=== Page excerpt ===

Any and all thoughts are most appreciated!


----------



## Barf (Sep 26, 2011)

The command "fastboot -w" will erase everything on your phone, SD card and installed ROM. Then just adb push a ROM to /sdcard/ and flash in recovery.


----------



## binglejellsx2 (Jun 22, 2011)

^That's exactly what I had to do when JB 4.1 came out. I had the same issue with space when it created sdcard0 (not sdcard/0/0/0... etc, of 4.2). Make sure to back up everything in data/media (or wherever your sdcard is) first. Only thing is, all your files are going to have the same "modified" date now - the items in your Gallery won't be in the same order they used to be.

I hear the new recoveries have fixed the nested 0 folders, but, due to my experiences on loading up 4.1, I'm going to hold out on 4.2 until it matures a little more.


----------



## HobHayward (Nov 18, 2012)

Yeah I'm thinking I may revert to 4.1, its hard though because 4.2 really adds some cool new stuff.

One thing I'm slightly concerned over is that despite the fact that I have deleted basically everythong in the sd card (all /0 folders are gone) astro still thinks I have 4 sd cards..










Reading another thread in which people reported that they were unable to properly wipe their sd cards because of the /0/0 4.2 weirdness fucking with the file system in unreasonable (??) ways (booting them up into 4.2 even after wiping the entire internal memory) kinda spooked me. I'm hoping I don't have some phantom partition that is un-seeable and un-erasable. I'm tempted to leave the phone as is for now and come back when people have worked out whats going on with 4.2.


----------



## Schoat333 (Jun 14, 2011)

What do you see in root explorer when you go to the storage folder?


----------



## HobHayward (Nov 18, 2012)

I see:

/emulated
/sdcard0

inside emulated there are two folders:

/0
/legacy

Both contain various home folder related stuff

/sdcard0 contains a home folder as well, these home folders all look roughly the same.


----------



## Schoat333 (Jun 14, 2011)

HobHayward said:


> I see:
> 
> /emulated
> /sdcard0
> ...


Thats definitely the way it should be. the /sdcard0 is just another symlink to data/media/0 (Like sdcard)


----------



## HobHayward (Nov 18, 2012)

Haha ok thats good, still though the phantom use of space somewhat concerns me.


----------



## fused2explode (Jan 6, 2012)

HobHayward said:


> Haha ok thats good, still though the phantom use of space somewhat concerns me.


Have you updated your recovery yet which will fix additional symlink issues? Every time you flash another 4.2 ROM without an updated recovery you will add more "sdcards"


----------



## HobHayward (Nov 18, 2012)

I have but I didn't until after installing 4.2 a couple times..


----------



## manigma77 (Jun 11, 2011)

just wondering, have you checked /data/media/0 etc for more 0 folders?

===

### Task set
(a) Reproduce word for word the part of the forum thread on Android 4.2 storage between "## Barf (Sep" and "flash in recovery.", inclusive.
(b) Resume the forum thread on Android 4.2 storage at the point where its last post ends.
The listing after this thread isn't needed for anything here.

=== Provided data ===

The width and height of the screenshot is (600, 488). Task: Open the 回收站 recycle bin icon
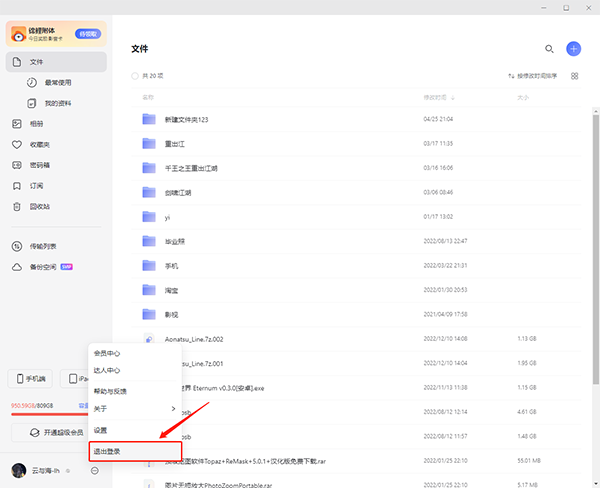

===

### Per-task outputs
(a)
## Barf (Sep 26, 2011)

The command "fastboot -w" will erase everything on your phone, SD card and installed ROM. Then just adb push a ROM to /sdcard/ and flash in recovery.

(b)
----------



## fused2explode (Jan 6, 2012)

HobHayward said:


> I have but I didn't until after installing 4.2 a couple times..


Your real data is in the folder /data/media folder... Everything else is just a shortcut to this folder


----------



## throwbot (Jan 2, 2012)

Weird, had this happen to me. Said I had a lot more space than I did. Everything worked fine, no phantom files, just an inaccurate free space reading that kept me from knowing how much space I really had left.

Edit: sorry, it didn't say I had more space, it said I had used so much, but then when I subtracted that from the free space it told me i had, it would up adding up to like 23-24 instead of 32.

Sent from my Galaxy Nexus using Tapatalk 2


----------



## HobHayward (Nov 18, 2012)

manigma77 said:


> just wondering, have you checked /data/media/0 etc for more 0 folders?


Yeah I erased all of those folders but I did it via USB debug so I'm not sure if that could have confused things somehow.


----------



## Barf (Sep 26, 2011)

Dude, seriously. Fastboot update -w or use the revert to stock guide and either go back to 4.1 or install another 4.2. No point in reviving this thread if you aren't going to try anything that might solve it.....


----------



## HobHayward (Nov 18, 2012)

Sorry boot that, fastboot update -w is giving me an error though: failed to load '-w' Google didn't bring anything up when I searched the error. Probably me doing something stupid...

Running 'fastboot devices' does show that the phone is connected and the driver is installed.


----------



## tiny4579 (Oct 21, 2011)

HobHayward said:


> Sorry boot that, fastboot update -w is giving me an error though: failed to load '-w' Google didn't bring anything up when I searched the error. Probably me doing something stupid...
> 
> Running 'fastboot devices' does show that the phone is connected and the driver is installed.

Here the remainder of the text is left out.